*** Data Section Begins ***

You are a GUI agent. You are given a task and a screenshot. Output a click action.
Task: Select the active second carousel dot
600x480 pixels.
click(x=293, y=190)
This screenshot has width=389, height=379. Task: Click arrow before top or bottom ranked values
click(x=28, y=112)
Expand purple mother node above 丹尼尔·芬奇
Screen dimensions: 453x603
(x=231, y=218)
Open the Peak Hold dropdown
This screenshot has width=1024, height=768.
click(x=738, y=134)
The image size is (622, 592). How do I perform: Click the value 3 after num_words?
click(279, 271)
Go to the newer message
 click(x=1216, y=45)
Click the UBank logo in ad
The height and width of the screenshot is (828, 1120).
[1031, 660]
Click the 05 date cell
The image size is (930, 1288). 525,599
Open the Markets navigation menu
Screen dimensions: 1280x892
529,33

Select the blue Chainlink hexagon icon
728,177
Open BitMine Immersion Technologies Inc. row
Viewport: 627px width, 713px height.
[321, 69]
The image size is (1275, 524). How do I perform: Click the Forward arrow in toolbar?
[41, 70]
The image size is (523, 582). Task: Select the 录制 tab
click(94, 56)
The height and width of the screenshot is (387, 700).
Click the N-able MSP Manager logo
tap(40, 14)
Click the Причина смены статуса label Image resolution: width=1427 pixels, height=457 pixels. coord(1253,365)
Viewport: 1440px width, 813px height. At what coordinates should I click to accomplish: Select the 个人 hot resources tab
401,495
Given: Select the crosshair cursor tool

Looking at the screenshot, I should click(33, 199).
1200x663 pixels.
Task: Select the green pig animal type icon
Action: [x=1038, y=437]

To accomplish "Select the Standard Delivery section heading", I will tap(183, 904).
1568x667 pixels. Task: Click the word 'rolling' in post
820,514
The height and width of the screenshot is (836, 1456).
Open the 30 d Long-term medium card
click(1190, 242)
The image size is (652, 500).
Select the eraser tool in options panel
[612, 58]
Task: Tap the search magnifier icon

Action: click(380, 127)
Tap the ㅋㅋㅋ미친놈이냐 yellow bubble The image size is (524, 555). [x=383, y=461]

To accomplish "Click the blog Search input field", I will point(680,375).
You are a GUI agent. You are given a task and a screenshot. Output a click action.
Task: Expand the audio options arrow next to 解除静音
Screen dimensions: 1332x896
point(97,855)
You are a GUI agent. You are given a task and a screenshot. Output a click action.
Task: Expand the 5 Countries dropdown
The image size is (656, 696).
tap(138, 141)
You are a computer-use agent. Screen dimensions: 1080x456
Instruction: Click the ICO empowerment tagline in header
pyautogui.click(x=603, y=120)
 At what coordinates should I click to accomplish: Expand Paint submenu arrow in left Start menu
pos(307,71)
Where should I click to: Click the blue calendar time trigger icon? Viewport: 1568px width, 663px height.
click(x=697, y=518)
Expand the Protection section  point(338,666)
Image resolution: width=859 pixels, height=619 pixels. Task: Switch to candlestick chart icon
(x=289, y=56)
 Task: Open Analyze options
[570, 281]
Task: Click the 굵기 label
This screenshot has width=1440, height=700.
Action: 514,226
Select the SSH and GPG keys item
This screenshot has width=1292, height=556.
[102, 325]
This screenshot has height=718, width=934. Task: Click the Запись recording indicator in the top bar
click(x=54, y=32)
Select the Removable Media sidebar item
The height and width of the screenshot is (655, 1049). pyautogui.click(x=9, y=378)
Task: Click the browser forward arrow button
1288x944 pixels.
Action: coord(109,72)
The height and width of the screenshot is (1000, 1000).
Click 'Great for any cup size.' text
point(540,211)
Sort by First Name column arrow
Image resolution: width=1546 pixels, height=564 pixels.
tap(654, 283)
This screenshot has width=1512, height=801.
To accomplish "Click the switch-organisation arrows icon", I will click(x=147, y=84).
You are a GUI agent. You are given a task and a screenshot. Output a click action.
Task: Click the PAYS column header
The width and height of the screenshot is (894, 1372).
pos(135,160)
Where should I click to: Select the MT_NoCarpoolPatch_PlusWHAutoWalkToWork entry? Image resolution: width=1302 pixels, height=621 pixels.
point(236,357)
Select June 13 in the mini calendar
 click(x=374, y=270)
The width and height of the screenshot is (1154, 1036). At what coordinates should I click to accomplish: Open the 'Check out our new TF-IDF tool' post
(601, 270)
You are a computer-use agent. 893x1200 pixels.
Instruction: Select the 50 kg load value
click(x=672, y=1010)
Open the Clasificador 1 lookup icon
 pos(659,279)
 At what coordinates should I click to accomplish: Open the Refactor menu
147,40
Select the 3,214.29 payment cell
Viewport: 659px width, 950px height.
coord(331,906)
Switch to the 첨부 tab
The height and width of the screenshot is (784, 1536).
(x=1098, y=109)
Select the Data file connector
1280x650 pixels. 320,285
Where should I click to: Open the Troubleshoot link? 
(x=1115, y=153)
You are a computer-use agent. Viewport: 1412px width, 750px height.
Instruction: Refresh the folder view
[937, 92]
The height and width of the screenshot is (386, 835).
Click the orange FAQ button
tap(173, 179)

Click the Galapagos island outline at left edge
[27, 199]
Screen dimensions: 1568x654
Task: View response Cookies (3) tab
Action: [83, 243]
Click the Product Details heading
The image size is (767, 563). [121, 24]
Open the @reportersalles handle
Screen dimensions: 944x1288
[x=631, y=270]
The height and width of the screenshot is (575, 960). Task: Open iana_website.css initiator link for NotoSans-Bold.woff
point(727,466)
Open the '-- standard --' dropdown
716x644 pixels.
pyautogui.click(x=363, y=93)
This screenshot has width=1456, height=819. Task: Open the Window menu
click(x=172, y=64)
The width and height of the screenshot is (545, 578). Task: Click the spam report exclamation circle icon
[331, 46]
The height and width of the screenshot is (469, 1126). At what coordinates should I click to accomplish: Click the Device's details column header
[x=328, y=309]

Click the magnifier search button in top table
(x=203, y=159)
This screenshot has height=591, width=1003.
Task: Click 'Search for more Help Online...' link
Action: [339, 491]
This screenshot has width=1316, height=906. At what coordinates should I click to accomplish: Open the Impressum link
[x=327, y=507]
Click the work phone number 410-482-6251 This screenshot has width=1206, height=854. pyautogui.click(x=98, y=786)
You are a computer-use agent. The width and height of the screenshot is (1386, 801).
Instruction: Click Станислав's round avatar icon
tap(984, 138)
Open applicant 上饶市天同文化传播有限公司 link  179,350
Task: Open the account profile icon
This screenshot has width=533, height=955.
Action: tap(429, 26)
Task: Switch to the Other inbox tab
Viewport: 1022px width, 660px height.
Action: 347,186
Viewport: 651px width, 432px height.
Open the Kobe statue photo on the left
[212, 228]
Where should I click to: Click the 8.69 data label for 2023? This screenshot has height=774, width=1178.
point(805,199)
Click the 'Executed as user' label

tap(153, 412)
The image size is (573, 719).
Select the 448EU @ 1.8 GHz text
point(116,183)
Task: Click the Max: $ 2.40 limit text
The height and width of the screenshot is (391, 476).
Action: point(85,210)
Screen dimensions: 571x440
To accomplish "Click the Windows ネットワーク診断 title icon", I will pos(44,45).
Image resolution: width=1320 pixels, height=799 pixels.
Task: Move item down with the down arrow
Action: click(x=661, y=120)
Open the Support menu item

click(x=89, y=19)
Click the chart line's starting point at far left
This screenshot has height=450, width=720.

*** Data Section Ends ***

- How to complete this task
A word-for-word copy of all the entries above is required.

- Exercise output
You are a GUI agent. You are given a task and a screenshot. Output a click action.
Task: Select the active second carousel dot
600x480 pixels.
click(x=293, y=190)
This screenshot has width=389, height=379. Task: Click arrow before top or bottom ranked values
click(x=28, y=112)
Expand purple mother node above 丹尼尔·芬奇
Screen dimensions: 453x603
(x=231, y=218)
Open the Peak Hold dropdown
This screenshot has width=1024, height=768.
click(x=738, y=134)
The image size is (622, 592). How do I perform: Click the value 3 after num_words?
click(279, 271)
Go to the newer message
 click(x=1216, y=45)
Click the UBank logo in ad
The height and width of the screenshot is (828, 1120).
[1031, 660]
Click the 05 date cell
The image size is (930, 1288). 525,599
Open the Markets navigation menu
Screen dimensions: 1280x892
529,33

Select the blue Chainlink hexagon icon
728,177
Open BitMine Immersion Technologies Inc. row
Viewport: 627px width, 713px height.
[321, 69]
The image size is (1275, 524). How do I perform: Click the Forward arrow in toolbar?
[41, 70]
The image size is (523, 582). Task: Select the 录制 tab
click(94, 56)
The height and width of the screenshot is (387, 700).
Click the N-able MSP Manager logo
tap(40, 14)
Click the Причина смены статуса label Image resolution: width=1427 pixels, height=457 pixels. coord(1253,365)
Viewport: 1440px width, 813px height. At what coordinates should I click to accomplish: Select the 个人 hot resources tab
401,495
Given: Select the crosshair cursor tool

Looking at the screenshot, I should click(33, 199).
1200x663 pixels.
Task: Select the green pig animal type icon
Action: [x=1038, y=437]

To accomplish "Select the Standard Delivery section heading", I will tap(183, 904).
1568x667 pixels. Task: Click the word 'rolling' in post
820,514
The height and width of the screenshot is (836, 1456).
Open the 30 d Long-term medium card
click(1190, 242)
The image size is (652, 500).
Select the eraser tool in options panel
[612, 58]
Task: Tap the search magnifier icon

Action: click(380, 127)
Tap the ㅋㅋㅋ미친놈이냐 yellow bubble The image size is (524, 555). [x=383, y=461]

To accomplish "Click the blog Search input field", I will point(680,375).
You are a GUI agent. You are given a task and a screenshot. Output a click action.
Task: Expand the audio options arrow next to 解除静音
Screen dimensions: 1332x896
point(97,855)
You are a GUI agent. You are given a task and a screenshot. Output a click action.
Task: Expand the 5 Countries dropdown
The image size is (656, 696).
tap(138, 141)
You are a computer-use agent. Screen dimensions: 1080x456
Instruction: Click the ICO empowerment tagline in header
pyautogui.click(x=603, y=120)
 At what coordinates should I click to accomplish: Expand Paint submenu arrow in left Start menu
pos(307,71)
Where should I click to: Click the blue calendar time trigger icon? Viewport: 1568px width, 663px height.
click(x=697, y=518)
Expand the Protection section  point(338,666)
Image resolution: width=859 pixels, height=619 pixels. Task: Switch to candlestick chart icon
(x=289, y=56)
 Task: Open Analyze options
[570, 281]
Task: Click the 굵기 label
This screenshot has width=1440, height=700.
Action: 514,226
Select the SSH and GPG keys item
This screenshot has width=1292, height=556.
[102, 325]
This screenshot has height=718, width=934. Task: Click the Запись recording indicator in the top bar
click(x=54, y=32)
Select the Removable Media sidebar item
The height and width of the screenshot is (655, 1049). pyautogui.click(x=9, y=378)
Task: Click the browser forward arrow button
1288x944 pixels.
Action: coord(109,72)
The height and width of the screenshot is (1000, 1000).
Click 'Great for any cup size.' text
point(540,211)
Sort by First Name column arrow
Image resolution: width=1546 pixels, height=564 pixels.
tap(654, 283)
This screenshot has width=1512, height=801.
To accomplish "Click the switch-organisation arrows icon", I will click(x=147, y=84).
You are a GUI agent. You are given a task and a screenshot. Output a click action.
Task: Click the PAYS column header
The width and height of the screenshot is (894, 1372).
pos(135,160)
Where should I click to: Select the MT_NoCarpoolPatch_PlusWHAutoWalkToWork entry? Image resolution: width=1302 pixels, height=621 pixels.
point(236,357)
Select June 13 in the mini calendar
 click(x=374, y=270)
The width and height of the screenshot is (1154, 1036). At what coordinates should I click to accomplish: Open the 'Check out our new TF-IDF tool' post
(601, 270)
You are a computer-use agent. 893x1200 pixels.
Instruction: Select the 50 kg load value
click(x=672, y=1010)
Open the Clasificador 1 lookup icon
 pos(659,279)
 At what coordinates should I click to accomplish: Open the Refactor menu
147,40
Select the 3,214.29 payment cell
Viewport: 659px width, 950px height.
coord(331,906)
Switch to the 첨부 tab
The height and width of the screenshot is (784, 1536).
(x=1098, y=109)
Select the Data file connector
1280x650 pixels. 320,285
Where should I click to: Open the Troubleshoot link? 
(x=1115, y=153)
You are a computer-use agent. Viewport: 1412px width, 750px height.
Instruction: Refresh the folder view
[937, 92]
The height and width of the screenshot is (386, 835).
Click the orange FAQ button
tap(173, 179)

Click the Galapagos island outline at left edge
[27, 199]
Screen dimensions: 1568x654
Task: View response Cookies (3) tab
Action: [83, 243]
Click the Product Details heading
The image size is (767, 563). [121, 24]
Open the @reportersalles handle
Screen dimensions: 944x1288
[x=631, y=270]
The height and width of the screenshot is (575, 960). Task: Open iana_website.css initiator link for NotoSans-Bold.woff
point(727,466)
Open the '-- standard --' dropdown
716x644 pixels.
pyautogui.click(x=363, y=93)
This screenshot has width=1456, height=819. Task: Open the Window menu
click(x=172, y=64)
The width and height of the screenshot is (545, 578). Task: Click the spam report exclamation circle icon
[331, 46]
The height and width of the screenshot is (469, 1126). At what coordinates should I click to accomplish: Click the Device's details column header
[x=328, y=309]

Click the magnifier search button in top table
(x=203, y=159)
This screenshot has height=591, width=1003.
Task: Click 'Search for more Help Online...' link
Action: [339, 491]
This screenshot has width=1316, height=906. At what coordinates should I click to accomplish: Open the Impressum link
[x=327, y=507]
Click the work phone number 410-482-6251 This screenshot has width=1206, height=854. pyautogui.click(x=98, y=786)
You are a computer-use agent. The width and height of the screenshot is (1386, 801).
Instruction: Click Станислав's round avatar icon
tap(984, 138)
Open applicant 上饶市天同文化传播有限公司 link  179,350
Task: Open the account profile icon
This screenshot has width=533, height=955.
Action: tap(429, 26)
Task: Switch to the Other inbox tab
Viewport: 1022px width, 660px height.
Action: 347,186
Viewport: 651px width, 432px height.
Open the Kobe statue photo on the left
[212, 228]
Where should I click to: Click the 8.69 data label for 2023? This screenshot has height=774, width=1178.
point(805,199)
Click the 'Executed as user' label

tap(153, 412)
The image size is (573, 719).
Select the 448EU @ 1.8 GHz text
point(116,183)
Task: Click the Max: $ 2.40 limit text
The height and width of the screenshot is (391, 476).
Action: point(85,210)
Screen dimensions: 571x440
To accomplish "Click the Windows ネットワーク診断 title icon", I will pos(44,45).
Image resolution: width=1320 pixels, height=799 pixels.
Task: Move item down with the down arrow
Action: click(x=661, y=120)
Open the Support menu item

click(x=89, y=19)
Click the chart line's starting point at far left
This screenshot has height=450, width=720.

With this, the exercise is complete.